Below are the records. Retype exactly the lines between the lines holding "PAYMENT (590, 1796)" and "this one (73, 2118)", inclusive.

• Data shown:

=== Begin Enclosure ===

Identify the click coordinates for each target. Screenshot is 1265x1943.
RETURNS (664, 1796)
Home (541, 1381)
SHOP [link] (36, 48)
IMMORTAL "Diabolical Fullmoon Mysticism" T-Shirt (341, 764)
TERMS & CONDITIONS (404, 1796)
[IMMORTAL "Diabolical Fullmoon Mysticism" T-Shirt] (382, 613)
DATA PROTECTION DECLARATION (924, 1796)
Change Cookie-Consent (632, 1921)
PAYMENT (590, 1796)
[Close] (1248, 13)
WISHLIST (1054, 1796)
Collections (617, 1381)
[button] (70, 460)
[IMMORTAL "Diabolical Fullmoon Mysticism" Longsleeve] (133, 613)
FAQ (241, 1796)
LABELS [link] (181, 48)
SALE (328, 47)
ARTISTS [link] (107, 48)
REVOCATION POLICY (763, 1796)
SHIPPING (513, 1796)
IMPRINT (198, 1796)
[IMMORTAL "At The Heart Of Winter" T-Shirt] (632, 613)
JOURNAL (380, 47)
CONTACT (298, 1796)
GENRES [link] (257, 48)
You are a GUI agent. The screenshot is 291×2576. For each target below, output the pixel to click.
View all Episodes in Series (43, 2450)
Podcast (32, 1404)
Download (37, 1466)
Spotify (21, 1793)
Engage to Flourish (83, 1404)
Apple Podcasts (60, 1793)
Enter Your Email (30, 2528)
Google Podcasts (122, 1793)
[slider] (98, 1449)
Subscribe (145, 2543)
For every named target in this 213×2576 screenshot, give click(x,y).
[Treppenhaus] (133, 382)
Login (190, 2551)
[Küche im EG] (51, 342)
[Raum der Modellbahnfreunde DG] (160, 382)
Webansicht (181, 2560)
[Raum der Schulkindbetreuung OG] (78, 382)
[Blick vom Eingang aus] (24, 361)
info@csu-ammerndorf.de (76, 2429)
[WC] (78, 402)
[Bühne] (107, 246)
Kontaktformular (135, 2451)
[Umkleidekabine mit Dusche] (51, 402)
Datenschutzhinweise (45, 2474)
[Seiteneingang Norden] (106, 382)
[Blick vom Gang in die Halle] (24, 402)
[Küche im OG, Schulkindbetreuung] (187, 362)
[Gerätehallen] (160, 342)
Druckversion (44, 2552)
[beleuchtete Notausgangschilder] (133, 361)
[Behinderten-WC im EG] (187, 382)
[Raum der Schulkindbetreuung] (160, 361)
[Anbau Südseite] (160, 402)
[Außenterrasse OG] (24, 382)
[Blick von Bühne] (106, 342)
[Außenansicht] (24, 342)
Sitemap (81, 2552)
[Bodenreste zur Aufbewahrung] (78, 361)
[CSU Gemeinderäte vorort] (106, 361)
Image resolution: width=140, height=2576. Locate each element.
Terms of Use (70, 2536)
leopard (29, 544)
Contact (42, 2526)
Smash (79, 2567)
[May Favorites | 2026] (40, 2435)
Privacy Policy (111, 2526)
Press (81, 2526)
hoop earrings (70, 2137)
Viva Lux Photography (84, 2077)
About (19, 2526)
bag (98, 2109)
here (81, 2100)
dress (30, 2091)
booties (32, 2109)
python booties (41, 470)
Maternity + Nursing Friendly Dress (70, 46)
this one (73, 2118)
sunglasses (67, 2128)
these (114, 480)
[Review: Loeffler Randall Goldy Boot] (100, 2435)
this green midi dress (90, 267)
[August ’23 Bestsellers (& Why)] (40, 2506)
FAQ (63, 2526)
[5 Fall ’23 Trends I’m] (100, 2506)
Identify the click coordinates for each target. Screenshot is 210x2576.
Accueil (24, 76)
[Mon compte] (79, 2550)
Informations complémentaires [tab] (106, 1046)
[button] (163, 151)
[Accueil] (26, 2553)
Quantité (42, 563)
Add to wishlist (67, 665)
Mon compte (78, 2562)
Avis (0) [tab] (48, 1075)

=== End Enclosure ===

• Output for this task:
PAYMENT (590, 1796)
[Close] (1248, 13)
WISHLIST (1054, 1796)
Collections (617, 1381)
[button] (70, 460)
[IMMORTAL "Diabolical Fullmoon Mysticism" Longsleeve] (133, 613)
FAQ (241, 1796)
LABELS [link] (181, 48)
SALE (328, 47)
ARTISTS [link] (107, 48)
REVOCATION POLICY (763, 1796)
SHIPPING (513, 1796)
IMPRINT (198, 1796)
[IMMORTAL "At The Heart Of Winter" T-Shirt] (632, 613)
JOURNAL (380, 47)
CONTACT (298, 1796)
GENRES [link] (257, 48)
You are a GUI agent. The screenshot is 291×2576. For each target below, output the pixel to click.
View all Episodes in Series (43, 2450)
Podcast (32, 1404)
Download (37, 1466)
Spotify (21, 1793)
Engage to Flourish (83, 1404)
Apple Podcasts (60, 1793)
Enter Your Email (30, 2528)
Google Podcasts (122, 1793)
[slider] (98, 1449)
Subscribe (145, 2543)
For every named target in this 213×2576 screenshot, give click(x,y).
[Treppenhaus] (133, 382)
Login (190, 2551)
[Küche im EG] (51, 342)
[Raum der Modellbahnfreunde DG] (160, 382)
Webansicht (181, 2560)
[Raum der Schulkindbetreuung OG] (78, 382)
[Blick vom Eingang aus] (24, 361)
info@csu-ammerndorf.de (76, 2429)
[WC] (78, 402)
[Bühne] (107, 246)
Kontaktformular (135, 2451)
[Umkleidekabine mit Dusche] (51, 402)
Datenschutzhinweise (45, 2474)
[Seiteneingang Norden] (106, 382)
[Blick vom Gang in die Halle] (24, 402)
[Küche im OG, Schulkindbetreuung] (187, 362)
[Gerätehallen] (160, 342)
Druckversion (44, 2552)
[beleuchtete Notausgangschilder] (133, 361)
[Behinderten-WC im EG] (187, 382)
[Raum der Schulkindbetreuung] (160, 361)
[Anbau Südseite] (160, 402)
[Außenterrasse OG] (24, 382)
[Blick von Bühne] (106, 342)
[Außenansicht] (24, 342)
Sitemap (81, 2552)
[Bodenreste zur Aufbewahrung] (78, 361)
[CSU Gemeinderäte vorort] (106, 361)
Image resolution: width=140, height=2576. Locate each element.
Terms of Use (70, 2536)
leopard (29, 544)
Contact (42, 2526)
Smash (79, 2567)
[May Favorites | 2026] (40, 2435)
Privacy Policy (111, 2526)
Press (81, 2526)
hoop earrings (70, 2137)
Viva Lux Photography (84, 2077)
About (19, 2526)
bag (98, 2109)
here (81, 2100)
dress (30, 2091)
booties (32, 2109)
python booties (41, 470)
Maternity + Nursing Friendly Dress (70, 46)
this one (73, 2118)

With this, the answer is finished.